The projections in the chart suggest that the absolute real savings level of the combined Asian tiger and industrial economies could increase by about 60 percent between 1995 and 2010 (from more than $5 trillion to more than $8 trillion (in 1995 dollars)), while real output (not shown) could rise by 73 percent over the same period. Thereafter, the growth of the savings of these two groups of countries may decelerate sharply, resulting in a progressive deterioration in the global saving rate. Factoring in the impact of enhanced government social sector policies by the tigers could further reduce the absolute level of world savings and the aggregate global saving rate. The most optimistic estimates would suggest a halving in combined aggregate savings between 2025 and 2050. The Asian tigers' share of these savings should rise over the period to about one-third by 2010 and more dramatically thereafter. Even with the most adverse assumptions on the impact of aging on the tigers' saving rate, the tigers' share in the combined savings of the two groups is likely to rise to slightly more than half by 2025 and to almost three-fourths by 2050. Less adverse effects from aging would imply higher absolute savings—and a correspondingly greater share, conceivably reaching 80 percent—by the tigers.

The reasons for these developments should be obvious. First, the Asian tiger economies are assumed to grow more than twice as fast as the industrial countries. Thus, the already low saving rate of industrial countries diminishes in its importance for global savings relative to the high saving rates of the tigers. Second, the projections suggest a sharp drop in the industrial countries' saving rate, beginning as early as 2010 (from 20 percent in 1995) and becoming more dramatic in succeeding decades. In contrast, the saving rate of the tigers increases through 2010, and the adverse effect of aging on savings occurs only after 2025. Moreover, since the overall saving rate of the tigers starts so high, it is not likely to drop as low as that of the industrial countries. Together, these two influences account for much of the change in their relative shares of global savings.

Third, and obviously important, these projections are really no more than partial-equilibrium estimates and thus ignore many other changes in the economic environment, notably in world interest rates, that are likely to result in higher ex post levels of savings in both Asia and the industrial countries.

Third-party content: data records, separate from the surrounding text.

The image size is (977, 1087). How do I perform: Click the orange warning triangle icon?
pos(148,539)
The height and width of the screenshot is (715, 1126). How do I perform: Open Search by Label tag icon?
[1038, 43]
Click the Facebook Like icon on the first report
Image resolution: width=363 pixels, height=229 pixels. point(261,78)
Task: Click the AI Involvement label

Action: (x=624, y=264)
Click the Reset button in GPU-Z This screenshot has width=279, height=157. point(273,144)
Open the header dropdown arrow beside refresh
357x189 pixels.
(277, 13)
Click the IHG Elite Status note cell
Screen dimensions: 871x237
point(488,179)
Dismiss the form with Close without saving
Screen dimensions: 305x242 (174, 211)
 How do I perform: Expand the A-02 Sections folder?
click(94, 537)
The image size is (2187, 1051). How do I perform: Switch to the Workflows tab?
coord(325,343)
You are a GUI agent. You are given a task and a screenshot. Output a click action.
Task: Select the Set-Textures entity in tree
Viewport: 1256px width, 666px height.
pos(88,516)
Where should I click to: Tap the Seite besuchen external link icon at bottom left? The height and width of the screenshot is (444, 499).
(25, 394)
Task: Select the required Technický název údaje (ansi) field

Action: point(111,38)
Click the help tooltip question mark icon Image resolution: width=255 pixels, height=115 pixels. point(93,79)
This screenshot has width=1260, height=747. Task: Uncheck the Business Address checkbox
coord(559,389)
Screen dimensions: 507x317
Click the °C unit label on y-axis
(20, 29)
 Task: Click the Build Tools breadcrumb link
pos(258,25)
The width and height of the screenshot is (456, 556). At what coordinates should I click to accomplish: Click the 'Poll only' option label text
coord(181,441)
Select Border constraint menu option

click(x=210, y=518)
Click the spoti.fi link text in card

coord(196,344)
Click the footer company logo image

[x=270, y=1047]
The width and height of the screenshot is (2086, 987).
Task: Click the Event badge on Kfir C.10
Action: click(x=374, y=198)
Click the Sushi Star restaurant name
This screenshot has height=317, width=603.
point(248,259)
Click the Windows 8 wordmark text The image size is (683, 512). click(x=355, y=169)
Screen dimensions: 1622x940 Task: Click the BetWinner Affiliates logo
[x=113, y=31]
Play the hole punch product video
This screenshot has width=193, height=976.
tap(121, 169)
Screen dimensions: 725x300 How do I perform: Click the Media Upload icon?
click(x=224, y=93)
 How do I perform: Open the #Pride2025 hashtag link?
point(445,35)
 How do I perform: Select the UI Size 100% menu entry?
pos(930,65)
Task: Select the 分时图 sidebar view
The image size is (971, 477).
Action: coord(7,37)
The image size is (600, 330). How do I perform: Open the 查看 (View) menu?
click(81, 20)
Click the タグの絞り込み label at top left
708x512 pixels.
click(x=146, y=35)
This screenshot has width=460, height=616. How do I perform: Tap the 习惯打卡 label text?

Thus, more general-equilibrium estimates of these phenomena are likely to show less drastic changes than are implied by the projections presented in this article. It should also be noted that as populations age, the demand for savings—that is, investment—is likely to decrease.

Conclusion

This study highlights the scale of the policy decisions confronting the Asian tigers as their populations undergo dramatic demographic and epidemiological changes. While there is still time before the proportion of the elderly in their populations begins to grow, policy frameworks must be put in place long before then if the expected significant fiscal pressures and social problems are to be contained. These issues add a new dimension to the policy challenges currently faced by the Asian countries. The study also suggests that the global phenomenon of aging populations may well place significant pressures on world savings as we move beyond the first decades of the next century. The aging of the tigers' populations will not substantially change this prognosis, and, because it comes later than in the industrial economies, it will initially moderate the pressure on world savings. As the aging of populations in this region becomes more pronounced, however, it is likely to eventually add to this pressure.

It is important to emphasize that there remains much uncertainty about any projections extending so far into the future. There is much we cannot know about the likely dynamics of the economic and demographic situations. Also, more information is needed to enable us to improve our understanding of these issues.


References:
Peter S. Heller, 1997, "Aging in the Asian Tigers: Challenges for Fiscal Policy," IMF Working Paper 97/143 (Washington: IMF).
Peter S. Heller and Steven Symansky, 1997, "Implications for Savings of Aging in the Asian Tigers," IMF Working Paper 97/136 (Washington: IMF).

Peter S. Heller is Deputy Director of the IMF's Fiscal Affairs Department.